HW: Is Silicon Valley now serious about increasing diversity, improving the experience for women in the community? What metrics would you look at to understand if change is real or just posturing?

RD: I’ve been amazed by the tech industry’s willingness to take an unvarnished look at itself. I think that folks who do the hard work on diversity in tech are having a meaningful impact in changing attitudes, particularly around sexual harassment. Lots of women in groups I belong to were DMing articles to each other after the recent stories broke, saying, “Can you believe this is actually out there now?” Going forward, it’ll be very difficult for firms that excuse bad behavior; I don’t think it’ll remain hush-hush any longer, and that’s a big deal.

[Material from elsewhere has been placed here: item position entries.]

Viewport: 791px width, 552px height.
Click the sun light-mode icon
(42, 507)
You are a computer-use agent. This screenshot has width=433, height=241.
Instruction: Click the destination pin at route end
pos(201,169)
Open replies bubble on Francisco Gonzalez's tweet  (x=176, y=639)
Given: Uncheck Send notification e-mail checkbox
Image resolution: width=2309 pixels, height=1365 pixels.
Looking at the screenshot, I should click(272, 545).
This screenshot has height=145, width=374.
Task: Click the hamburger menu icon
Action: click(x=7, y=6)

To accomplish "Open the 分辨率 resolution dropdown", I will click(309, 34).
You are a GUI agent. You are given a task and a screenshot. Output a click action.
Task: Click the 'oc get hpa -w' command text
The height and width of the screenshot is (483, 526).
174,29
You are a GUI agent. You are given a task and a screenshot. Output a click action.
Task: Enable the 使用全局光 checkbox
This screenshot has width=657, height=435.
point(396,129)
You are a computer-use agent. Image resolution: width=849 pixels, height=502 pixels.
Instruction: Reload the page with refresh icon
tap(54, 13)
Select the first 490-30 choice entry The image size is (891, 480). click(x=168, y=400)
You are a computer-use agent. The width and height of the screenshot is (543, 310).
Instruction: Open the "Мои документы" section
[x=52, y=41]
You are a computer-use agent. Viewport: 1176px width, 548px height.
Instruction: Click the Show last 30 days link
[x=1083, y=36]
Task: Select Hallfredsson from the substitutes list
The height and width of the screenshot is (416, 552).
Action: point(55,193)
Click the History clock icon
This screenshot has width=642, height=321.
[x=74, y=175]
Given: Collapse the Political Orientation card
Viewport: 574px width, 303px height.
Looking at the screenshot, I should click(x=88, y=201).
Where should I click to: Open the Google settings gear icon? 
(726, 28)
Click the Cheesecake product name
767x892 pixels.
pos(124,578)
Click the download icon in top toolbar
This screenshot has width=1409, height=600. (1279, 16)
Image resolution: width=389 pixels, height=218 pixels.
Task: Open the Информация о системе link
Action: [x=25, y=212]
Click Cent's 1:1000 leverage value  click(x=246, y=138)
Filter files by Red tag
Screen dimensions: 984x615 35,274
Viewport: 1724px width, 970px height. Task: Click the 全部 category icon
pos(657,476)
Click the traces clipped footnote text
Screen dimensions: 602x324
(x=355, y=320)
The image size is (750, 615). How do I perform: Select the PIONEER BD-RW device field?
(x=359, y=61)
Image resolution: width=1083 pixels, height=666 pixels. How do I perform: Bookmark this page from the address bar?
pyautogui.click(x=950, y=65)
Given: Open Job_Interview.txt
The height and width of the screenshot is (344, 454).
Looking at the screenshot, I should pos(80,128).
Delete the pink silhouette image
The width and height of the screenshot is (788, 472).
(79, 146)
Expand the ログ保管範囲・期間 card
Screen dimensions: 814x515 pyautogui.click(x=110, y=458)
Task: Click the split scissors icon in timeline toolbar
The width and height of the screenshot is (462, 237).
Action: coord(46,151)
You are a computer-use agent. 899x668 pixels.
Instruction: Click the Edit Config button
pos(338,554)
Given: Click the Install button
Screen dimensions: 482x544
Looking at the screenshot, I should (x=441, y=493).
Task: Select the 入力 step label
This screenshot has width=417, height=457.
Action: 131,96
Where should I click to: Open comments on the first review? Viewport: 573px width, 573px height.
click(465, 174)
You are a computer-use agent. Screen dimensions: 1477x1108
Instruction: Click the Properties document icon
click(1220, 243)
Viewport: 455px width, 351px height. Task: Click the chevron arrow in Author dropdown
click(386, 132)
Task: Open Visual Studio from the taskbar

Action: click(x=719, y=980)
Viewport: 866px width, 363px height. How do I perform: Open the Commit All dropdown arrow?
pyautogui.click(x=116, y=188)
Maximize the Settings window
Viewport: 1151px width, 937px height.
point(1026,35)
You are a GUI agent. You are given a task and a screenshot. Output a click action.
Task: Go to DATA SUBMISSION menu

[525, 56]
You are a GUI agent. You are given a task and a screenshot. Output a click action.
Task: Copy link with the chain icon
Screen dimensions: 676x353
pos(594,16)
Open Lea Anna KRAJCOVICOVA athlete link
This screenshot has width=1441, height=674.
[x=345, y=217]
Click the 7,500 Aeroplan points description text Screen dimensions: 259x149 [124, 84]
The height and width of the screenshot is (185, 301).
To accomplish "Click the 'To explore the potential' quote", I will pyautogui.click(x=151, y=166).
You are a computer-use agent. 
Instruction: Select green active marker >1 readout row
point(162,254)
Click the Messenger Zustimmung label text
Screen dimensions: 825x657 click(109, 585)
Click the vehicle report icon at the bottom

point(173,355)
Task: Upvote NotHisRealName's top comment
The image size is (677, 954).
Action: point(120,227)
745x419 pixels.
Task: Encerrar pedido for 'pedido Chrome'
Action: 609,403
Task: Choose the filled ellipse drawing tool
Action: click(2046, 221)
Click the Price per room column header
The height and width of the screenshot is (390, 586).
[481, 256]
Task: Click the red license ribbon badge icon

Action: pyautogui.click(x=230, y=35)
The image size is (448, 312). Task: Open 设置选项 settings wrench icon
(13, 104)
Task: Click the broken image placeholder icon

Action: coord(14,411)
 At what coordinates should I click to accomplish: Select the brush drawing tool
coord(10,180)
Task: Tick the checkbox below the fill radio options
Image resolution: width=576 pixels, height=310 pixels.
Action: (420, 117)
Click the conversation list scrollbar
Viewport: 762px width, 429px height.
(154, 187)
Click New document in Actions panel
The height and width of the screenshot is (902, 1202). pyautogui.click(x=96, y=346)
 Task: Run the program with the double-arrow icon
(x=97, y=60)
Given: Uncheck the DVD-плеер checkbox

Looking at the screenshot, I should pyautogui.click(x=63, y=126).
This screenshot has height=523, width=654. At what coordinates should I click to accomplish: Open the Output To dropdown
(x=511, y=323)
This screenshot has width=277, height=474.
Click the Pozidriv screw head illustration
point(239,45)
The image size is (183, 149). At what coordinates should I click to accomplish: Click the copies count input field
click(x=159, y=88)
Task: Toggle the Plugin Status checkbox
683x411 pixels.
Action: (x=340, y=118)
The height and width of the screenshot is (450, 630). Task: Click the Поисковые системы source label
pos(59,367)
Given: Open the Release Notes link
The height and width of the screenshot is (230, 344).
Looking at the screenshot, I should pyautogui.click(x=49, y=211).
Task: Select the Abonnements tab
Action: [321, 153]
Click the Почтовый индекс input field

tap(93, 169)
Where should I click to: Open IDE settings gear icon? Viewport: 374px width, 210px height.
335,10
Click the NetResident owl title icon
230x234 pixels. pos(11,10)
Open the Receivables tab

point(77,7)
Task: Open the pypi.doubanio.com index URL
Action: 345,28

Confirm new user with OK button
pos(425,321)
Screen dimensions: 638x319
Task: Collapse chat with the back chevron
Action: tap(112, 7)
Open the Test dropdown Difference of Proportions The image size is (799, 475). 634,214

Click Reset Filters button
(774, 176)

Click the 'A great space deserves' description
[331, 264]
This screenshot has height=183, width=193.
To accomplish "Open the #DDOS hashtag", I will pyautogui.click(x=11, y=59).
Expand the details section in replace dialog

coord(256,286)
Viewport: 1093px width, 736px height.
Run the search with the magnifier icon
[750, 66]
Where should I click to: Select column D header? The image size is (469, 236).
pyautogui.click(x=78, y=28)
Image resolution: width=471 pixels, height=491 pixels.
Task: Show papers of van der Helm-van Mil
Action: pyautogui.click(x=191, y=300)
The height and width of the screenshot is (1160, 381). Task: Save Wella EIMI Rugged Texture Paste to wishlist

Buzz and press coverage aside, picking the right metrics is important. Diversity experts have deeper knowledge of this than me, but I see it as a funnel, and it’s important to track trends at all levels, from top-of-funnel talent pipelines to increasing diversity in C-level leadership positions. In my early 20s as a trader (there are very, very few female traders), I once asked about industry outreach efforts to recruit more women and heard “girls don’t want to be traders.” I think Wall Street lags tech in awareness, though, and out here in SV I think that excuse is basically done. I’ve seen increasing numbers of women in venture capital in the six years since I’ve been in SV, including as partners at top firms. VC firms like First Round are building communities not just for their female founders, but for women in tech in general (which I hope translates to more women starting companies!). The benefits of diversity on the bottom line are inarguable. And on that note, Haven is hiring.